Reproduce all of the data below, line for line, with no changes.

— Start —

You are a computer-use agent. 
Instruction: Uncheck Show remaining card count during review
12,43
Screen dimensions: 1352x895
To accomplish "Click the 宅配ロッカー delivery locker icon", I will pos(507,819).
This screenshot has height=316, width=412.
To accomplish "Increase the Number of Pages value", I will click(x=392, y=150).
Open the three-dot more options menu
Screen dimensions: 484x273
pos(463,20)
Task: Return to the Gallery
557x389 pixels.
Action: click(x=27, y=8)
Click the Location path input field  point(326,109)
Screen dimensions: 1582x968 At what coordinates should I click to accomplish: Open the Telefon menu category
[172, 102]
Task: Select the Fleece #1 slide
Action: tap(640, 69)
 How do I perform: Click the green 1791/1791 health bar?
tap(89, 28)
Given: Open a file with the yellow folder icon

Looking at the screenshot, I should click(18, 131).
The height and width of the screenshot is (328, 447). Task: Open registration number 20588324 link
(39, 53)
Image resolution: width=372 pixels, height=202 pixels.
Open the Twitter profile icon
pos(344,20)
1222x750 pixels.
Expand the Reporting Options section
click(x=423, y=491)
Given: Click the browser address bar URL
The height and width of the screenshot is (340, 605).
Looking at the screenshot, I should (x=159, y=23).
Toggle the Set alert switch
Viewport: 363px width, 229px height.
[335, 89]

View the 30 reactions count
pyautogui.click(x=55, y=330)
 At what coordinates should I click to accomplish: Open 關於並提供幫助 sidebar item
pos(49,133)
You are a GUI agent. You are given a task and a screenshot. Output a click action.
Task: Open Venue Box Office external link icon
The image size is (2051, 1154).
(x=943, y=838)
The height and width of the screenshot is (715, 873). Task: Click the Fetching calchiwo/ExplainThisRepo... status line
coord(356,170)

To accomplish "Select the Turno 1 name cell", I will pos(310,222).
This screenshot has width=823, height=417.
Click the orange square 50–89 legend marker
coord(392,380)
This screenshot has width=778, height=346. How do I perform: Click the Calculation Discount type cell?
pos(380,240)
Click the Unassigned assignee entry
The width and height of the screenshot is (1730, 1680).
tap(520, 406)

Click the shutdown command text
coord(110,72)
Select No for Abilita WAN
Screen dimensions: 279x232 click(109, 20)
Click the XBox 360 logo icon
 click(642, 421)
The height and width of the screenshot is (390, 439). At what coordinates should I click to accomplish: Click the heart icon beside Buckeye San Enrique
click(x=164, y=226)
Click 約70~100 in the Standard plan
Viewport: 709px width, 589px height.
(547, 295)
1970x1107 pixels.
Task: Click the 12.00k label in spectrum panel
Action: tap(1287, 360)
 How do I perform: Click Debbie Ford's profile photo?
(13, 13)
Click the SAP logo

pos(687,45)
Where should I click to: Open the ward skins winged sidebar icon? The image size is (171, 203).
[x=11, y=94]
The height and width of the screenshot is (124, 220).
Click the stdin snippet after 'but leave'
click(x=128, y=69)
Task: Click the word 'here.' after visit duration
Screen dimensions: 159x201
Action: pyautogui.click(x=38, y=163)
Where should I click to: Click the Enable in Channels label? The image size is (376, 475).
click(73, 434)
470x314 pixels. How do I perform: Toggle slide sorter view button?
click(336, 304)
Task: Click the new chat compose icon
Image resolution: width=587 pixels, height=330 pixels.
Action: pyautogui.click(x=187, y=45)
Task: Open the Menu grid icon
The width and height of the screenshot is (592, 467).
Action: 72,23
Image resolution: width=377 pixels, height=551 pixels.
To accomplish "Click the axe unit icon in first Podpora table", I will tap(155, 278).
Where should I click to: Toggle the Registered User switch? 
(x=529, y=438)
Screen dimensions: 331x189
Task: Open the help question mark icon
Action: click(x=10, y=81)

— End —

# Problem solution
You are a computer-use agent. 
Instruction: Uncheck Show remaining card count during review
12,43
Screen dimensions: 1352x895
To accomplish "Click the 宅配ロッカー delivery locker icon", I will pos(507,819).
This screenshot has height=316, width=412.
To accomplish "Increase the Number of Pages value", I will click(x=392, y=150).
Open the three-dot more options menu
Screen dimensions: 484x273
pos(463,20)
Task: Return to the Gallery
557x389 pixels.
Action: click(x=27, y=8)
Click the Location path input field  point(326,109)
Screen dimensions: 1582x968 At what coordinates should I click to accomplish: Open the Telefon menu category
[172, 102]
Task: Select the Fleece #1 slide
Action: tap(640, 69)
 How do I perform: Click the green 1791/1791 health bar?
tap(89, 28)
Given: Open a file with the yellow folder icon

Looking at the screenshot, I should click(18, 131).
The height and width of the screenshot is (328, 447). Task: Open registration number 20588324 link
(39, 53)
Image resolution: width=372 pixels, height=202 pixels.
Open the Twitter profile icon
pos(344,20)
1222x750 pixels.
Expand the Reporting Options section
click(x=423, y=491)
Given: Click the browser address bar URL
The height and width of the screenshot is (340, 605).
Looking at the screenshot, I should (x=159, y=23).
Toggle the Set alert switch
Viewport: 363px width, 229px height.
[335, 89]

View the 30 reactions count
pyautogui.click(x=55, y=330)
 At what coordinates should I click to accomplish: Open 關於並提供幫助 sidebar item
pos(49,133)
You are a GUI agent. You are given a task and a screenshot. Output a click action.
Task: Open Venue Box Office external link icon
The image size is (2051, 1154).
(x=943, y=838)
The height and width of the screenshot is (715, 873). Task: Click the Fetching calchiwo/ExplainThisRepo... status line
coord(356,170)

To accomplish "Select the Turno 1 name cell", I will pos(310,222).
This screenshot has width=823, height=417.
Click the orange square 50–89 legend marker
coord(392,380)
This screenshot has width=778, height=346. How do I perform: Click the Calculation Discount type cell?
pos(380,240)
Click the Unassigned assignee entry
The width and height of the screenshot is (1730, 1680).
tap(520, 406)

Click the shutdown command text
coord(110,72)
Select No for Abilita WAN
Screen dimensions: 279x232 click(109, 20)
Click the XBox 360 logo icon
 click(642, 421)
The height and width of the screenshot is (390, 439). At what coordinates should I click to accomplish: Click the heart icon beside Buckeye San Enrique
click(x=164, y=226)
Click 約70~100 in the Standard plan
Viewport: 709px width, 589px height.
(547, 295)
1970x1107 pixels.
Task: Click the 12.00k label in spectrum panel
Action: tap(1287, 360)
 How do I perform: Click Debbie Ford's profile photo?
(13, 13)
Click the SAP logo

pos(687,45)
Where should I click to: Open the ward skins winged sidebar icon? The image size is (171, 203).
[x=11, y=94]
The height and width of the screenshot is (124, 220).
Click the stdin snippet after 'but leave'
click(x=128, y=69)
Task: Click the word 'here.' after visit duration
Screen dimensions: 159x201
Action: pyautogui.click(x=38, y=163)
Where should I click to: Click the Enable in Channels label? The image size is (376, 475).
click(73, 434)
470x314 pixels. How do I perform: Toggle slide sorter view button?
click(336, 304)
Task: Click the new chat compose icon
Image resolution: width=587 pixels, height=330 pixels.
Action: pyautogui.click(x=187, y=45)
Task: Open the Menu grid icon
The width and height of the screenshot is (592, 467).
Action: 72,23
Image resolution: width=377 pixels, height=551 pixels.
To accomplish "Click the axe unit icon in first Podpora table", I will tap(155, 278).
Where should I click to: Toggle the Registered User switch? 
(x=529, y=438)
Screen dimensions: 331x189
Task: Open the help question mark icon
Action: click(x=10, y=81)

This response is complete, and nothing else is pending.